=== Records for the exercise ===

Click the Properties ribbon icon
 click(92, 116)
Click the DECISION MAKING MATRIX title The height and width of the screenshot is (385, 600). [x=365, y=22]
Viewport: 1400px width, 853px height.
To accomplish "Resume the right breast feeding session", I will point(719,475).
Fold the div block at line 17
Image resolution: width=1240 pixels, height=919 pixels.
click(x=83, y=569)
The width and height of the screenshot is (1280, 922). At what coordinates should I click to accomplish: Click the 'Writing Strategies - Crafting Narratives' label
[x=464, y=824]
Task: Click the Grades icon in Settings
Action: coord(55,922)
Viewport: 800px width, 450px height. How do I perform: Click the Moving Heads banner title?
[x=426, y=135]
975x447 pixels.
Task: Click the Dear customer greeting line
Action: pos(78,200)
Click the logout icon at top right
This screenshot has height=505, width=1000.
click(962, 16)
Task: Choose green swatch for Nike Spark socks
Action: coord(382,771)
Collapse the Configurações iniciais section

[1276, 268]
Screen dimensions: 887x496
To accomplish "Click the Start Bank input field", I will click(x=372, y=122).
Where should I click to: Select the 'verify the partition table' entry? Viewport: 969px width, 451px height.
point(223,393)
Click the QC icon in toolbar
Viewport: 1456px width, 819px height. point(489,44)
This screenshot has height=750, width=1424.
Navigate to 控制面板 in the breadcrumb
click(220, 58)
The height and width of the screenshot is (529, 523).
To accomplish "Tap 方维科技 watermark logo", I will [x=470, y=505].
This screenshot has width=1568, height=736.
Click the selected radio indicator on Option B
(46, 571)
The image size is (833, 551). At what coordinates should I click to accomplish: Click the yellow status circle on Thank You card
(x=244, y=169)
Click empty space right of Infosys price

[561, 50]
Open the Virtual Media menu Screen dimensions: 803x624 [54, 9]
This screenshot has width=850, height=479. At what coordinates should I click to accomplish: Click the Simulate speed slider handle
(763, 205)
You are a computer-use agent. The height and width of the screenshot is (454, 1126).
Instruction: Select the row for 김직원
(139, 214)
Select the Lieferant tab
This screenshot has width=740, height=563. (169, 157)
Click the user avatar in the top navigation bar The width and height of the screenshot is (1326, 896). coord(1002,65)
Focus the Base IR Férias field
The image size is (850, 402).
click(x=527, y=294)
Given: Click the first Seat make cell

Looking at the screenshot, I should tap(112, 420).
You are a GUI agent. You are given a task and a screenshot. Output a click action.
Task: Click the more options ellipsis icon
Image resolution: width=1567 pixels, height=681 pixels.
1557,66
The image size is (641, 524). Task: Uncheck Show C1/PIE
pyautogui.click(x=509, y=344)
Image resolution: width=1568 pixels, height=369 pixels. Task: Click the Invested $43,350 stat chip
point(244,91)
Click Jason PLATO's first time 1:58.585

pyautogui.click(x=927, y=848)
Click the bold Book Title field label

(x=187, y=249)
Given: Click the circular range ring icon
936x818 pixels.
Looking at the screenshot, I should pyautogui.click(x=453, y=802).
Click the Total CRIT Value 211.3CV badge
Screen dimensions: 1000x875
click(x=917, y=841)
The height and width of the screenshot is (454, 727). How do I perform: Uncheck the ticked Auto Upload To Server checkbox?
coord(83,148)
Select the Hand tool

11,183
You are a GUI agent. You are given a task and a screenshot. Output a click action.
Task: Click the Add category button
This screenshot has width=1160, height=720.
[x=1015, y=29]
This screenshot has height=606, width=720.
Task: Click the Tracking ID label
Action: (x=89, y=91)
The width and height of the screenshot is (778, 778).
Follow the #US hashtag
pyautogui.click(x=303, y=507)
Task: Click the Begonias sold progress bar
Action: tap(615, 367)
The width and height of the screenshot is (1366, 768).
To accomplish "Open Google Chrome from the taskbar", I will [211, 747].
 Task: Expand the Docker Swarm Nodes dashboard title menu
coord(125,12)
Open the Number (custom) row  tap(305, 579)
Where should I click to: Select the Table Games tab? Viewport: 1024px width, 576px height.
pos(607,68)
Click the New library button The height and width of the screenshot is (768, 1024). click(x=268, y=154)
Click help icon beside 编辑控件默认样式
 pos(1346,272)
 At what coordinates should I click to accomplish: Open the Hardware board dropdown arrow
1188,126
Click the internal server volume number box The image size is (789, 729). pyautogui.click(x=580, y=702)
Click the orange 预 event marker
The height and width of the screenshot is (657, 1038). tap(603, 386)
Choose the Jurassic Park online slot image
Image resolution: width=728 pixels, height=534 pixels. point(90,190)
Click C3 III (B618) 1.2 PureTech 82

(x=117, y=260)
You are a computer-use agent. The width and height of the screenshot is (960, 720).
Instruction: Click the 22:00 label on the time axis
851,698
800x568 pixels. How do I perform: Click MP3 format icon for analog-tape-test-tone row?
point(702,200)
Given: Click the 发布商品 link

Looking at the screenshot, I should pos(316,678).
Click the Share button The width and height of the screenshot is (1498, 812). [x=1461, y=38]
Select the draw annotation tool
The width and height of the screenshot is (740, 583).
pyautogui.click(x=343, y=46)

===

> Your task: Could you set down, exactly as written, the lines above between the one holding "Click the bold Book Title field label" and the one holding "Open the Number", inclusive, and nothing more?

> Finished task:
Click the bold Book Title field label

(x=187, y=249)
Given: Click the circular range ring icon
936x818 pixels.
Looking at the screenshot, I should pyautogui.click(x=453, y=802).
Click the Total CRIT Value 211.3CV badge
Screen dimensions: 1000x875
click(x=917, y=841)
The height and width of the screenshot is (454, 727). How do I perform: Uncheck the ticked Auto Upload To Server checkbox?
coord(83,148)
Select the Hand tool

11,183
You are a GUI agent. You are given a task and a screenshot. Output a click action.
Task: Click the Add category button
This screenshot has width=1160, height=720.
[x=1015, y=29]
This screenshot has height=606, width=720.
Task: Click the Tracking ID label
Action: (x=89, y=91)
The width and height of the screenshot is (778, 778).
Follow the #US hashtag
pyautogui.click(x=303, y=507)
Task: Click the Begonias sold progress bar
Action: tap(615, 367)
The width and height of the screenshot is (1366, 768).
To accomplish "Open Google Chrome from the taskbar", I will [211, 747].
 Task: Expand the Docker Swarm Nodes dashboard title menu
coord(125,12)
Open the Number (custom) row  tap(305, 579)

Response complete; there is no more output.